Supplied records:
──────────────────────────────

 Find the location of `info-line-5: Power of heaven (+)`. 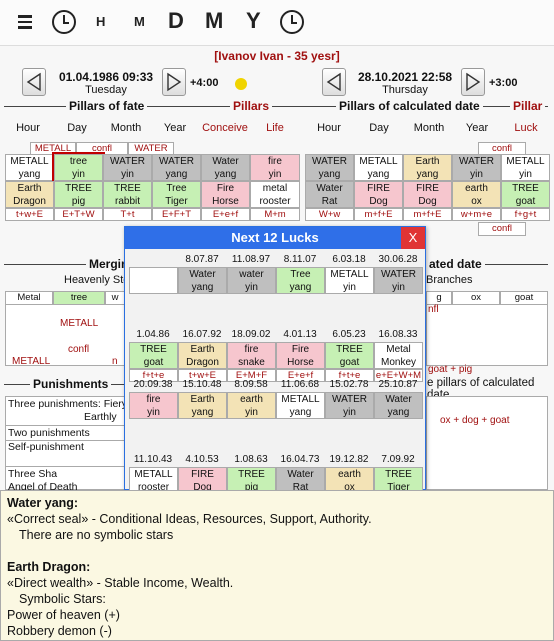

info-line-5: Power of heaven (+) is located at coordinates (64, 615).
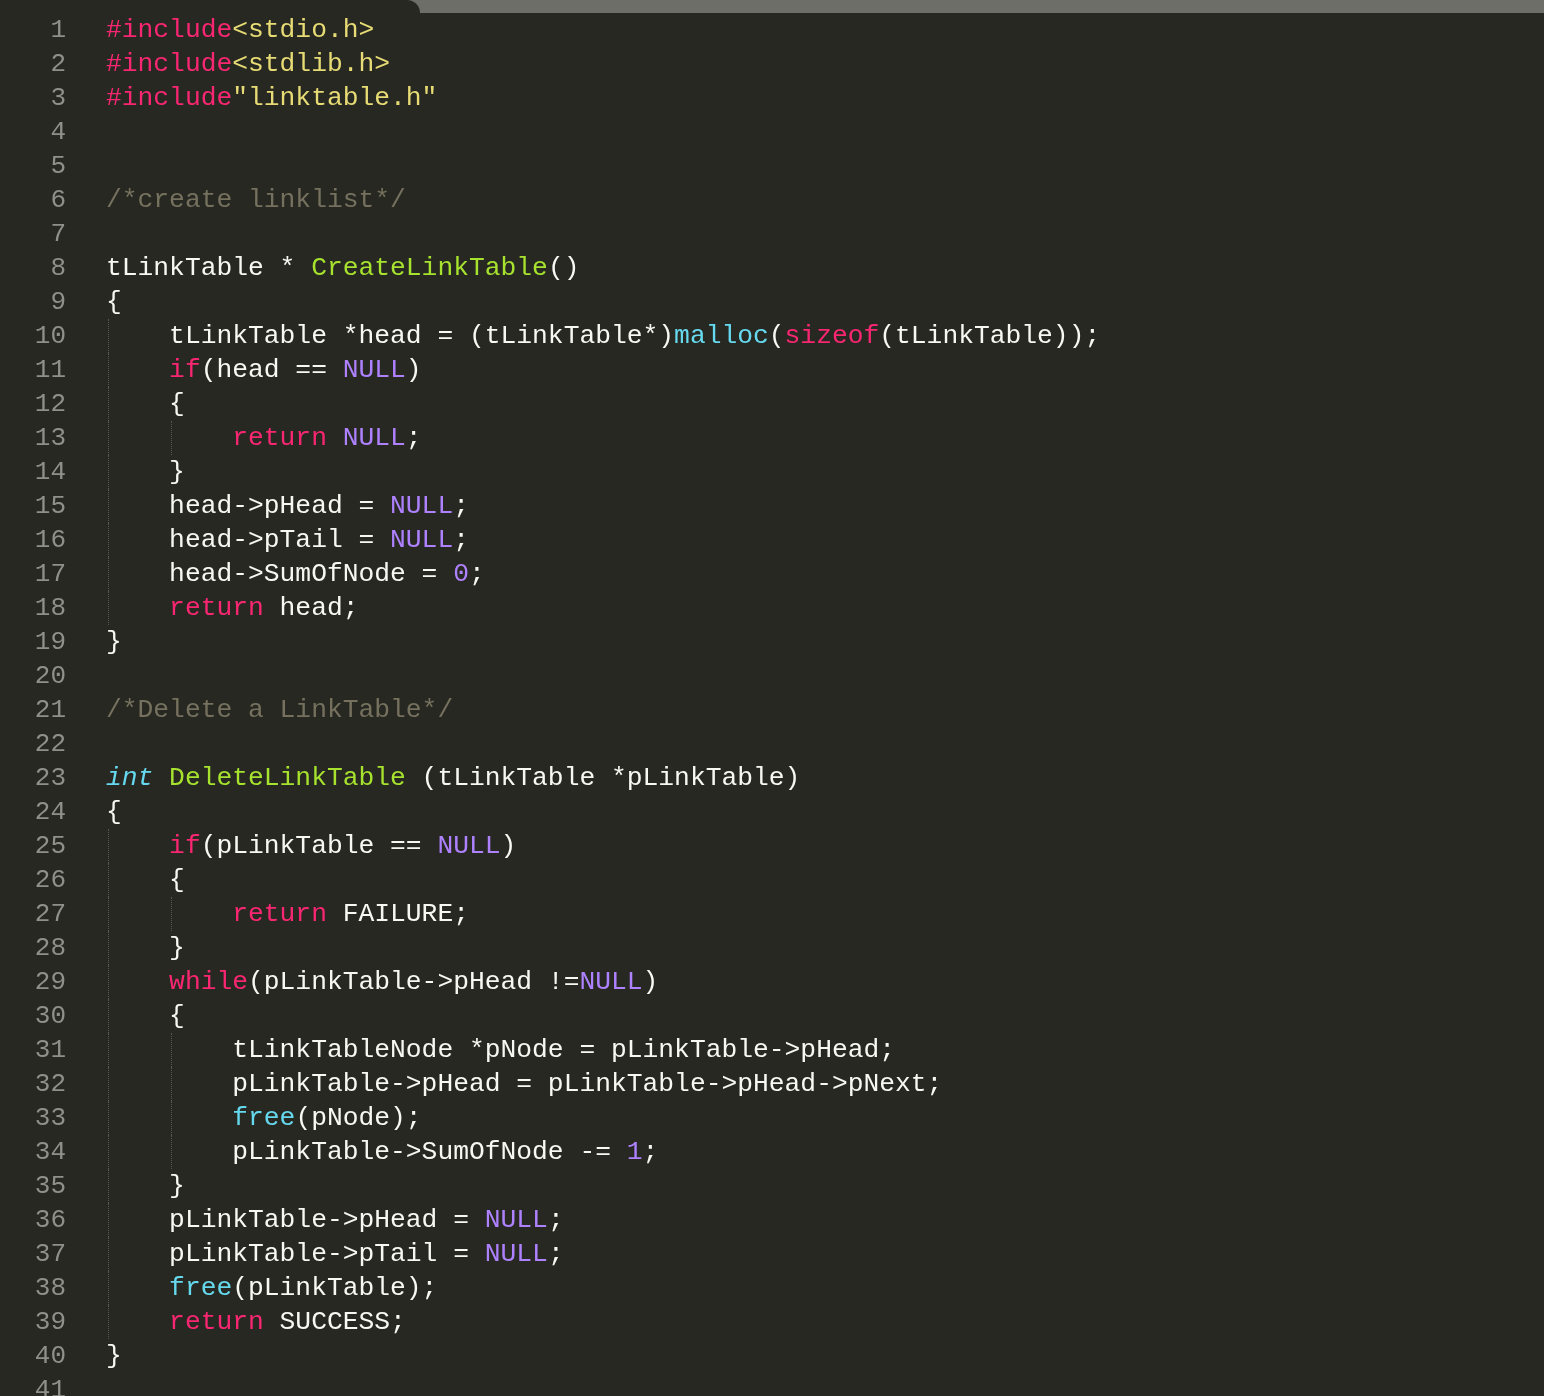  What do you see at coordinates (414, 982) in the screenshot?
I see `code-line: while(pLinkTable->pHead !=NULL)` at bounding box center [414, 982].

──────────────────────────────

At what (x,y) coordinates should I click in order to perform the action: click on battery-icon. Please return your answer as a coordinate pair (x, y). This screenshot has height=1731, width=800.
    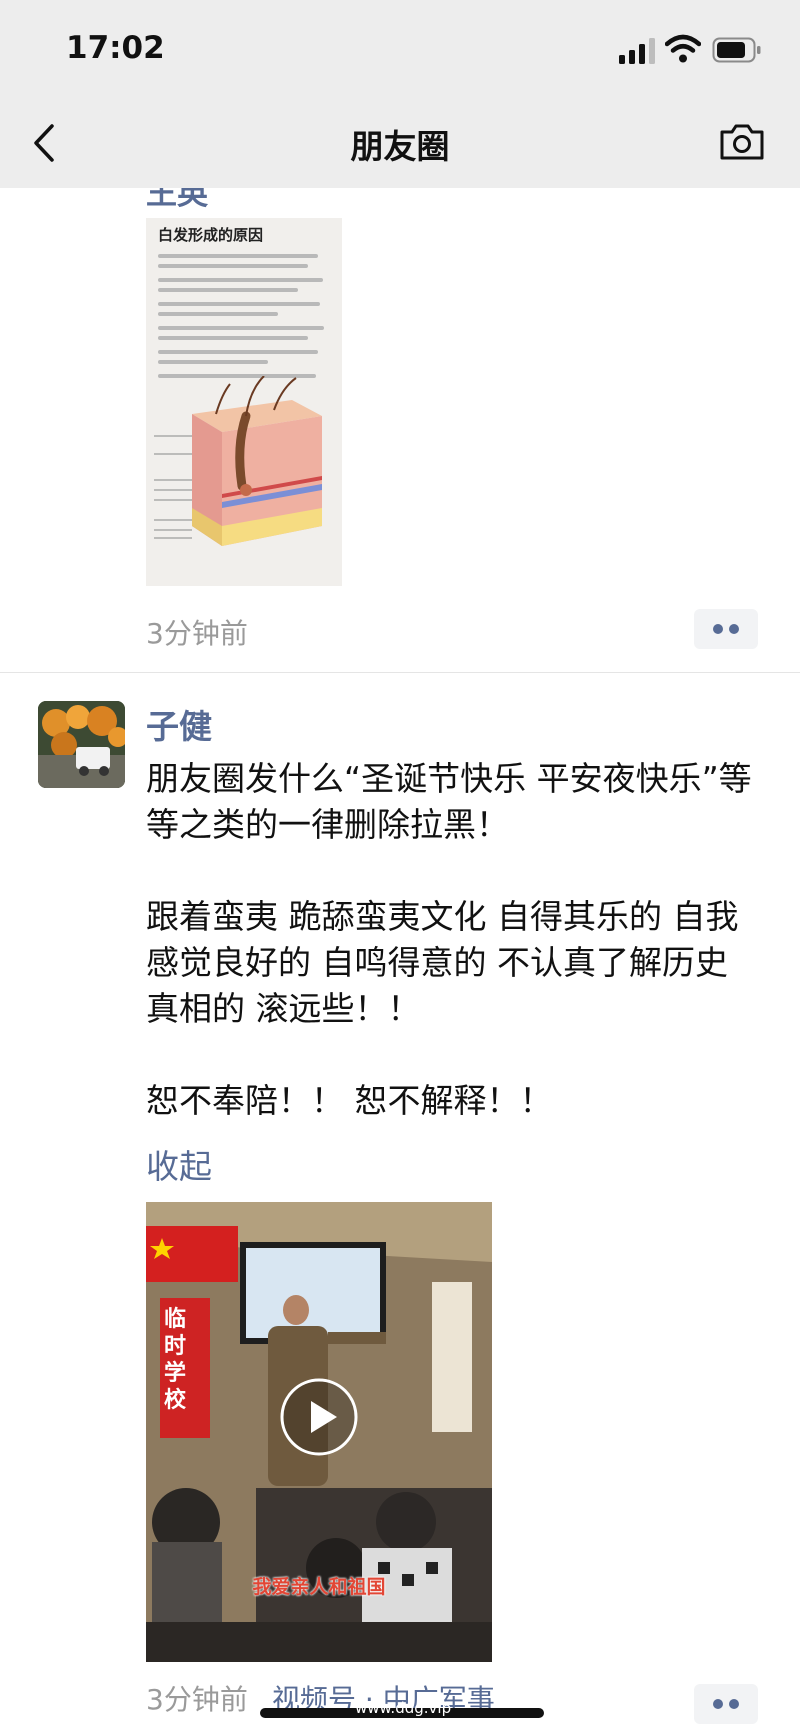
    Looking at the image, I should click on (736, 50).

──────────────────────────────

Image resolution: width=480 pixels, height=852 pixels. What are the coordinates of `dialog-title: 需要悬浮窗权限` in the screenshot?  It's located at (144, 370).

──────────────────────────────

What this task involves:
Please rename "battery-icon" to "wifi-icon" in the part of the listing that opens with the line containing "At what (x,y)" and closes with the line containing "Looking at the". Give back only those lines with nothing else changed, and leave the pictures out.

Exercise solution:
At what (x,y) coordinates should I click in order to perform the action: click on wifi-icon. Please return your answer as a coordinate pair (x, y). This screenshot has height=1731, width=800.
    Looking at the image, I should click on (736, 50).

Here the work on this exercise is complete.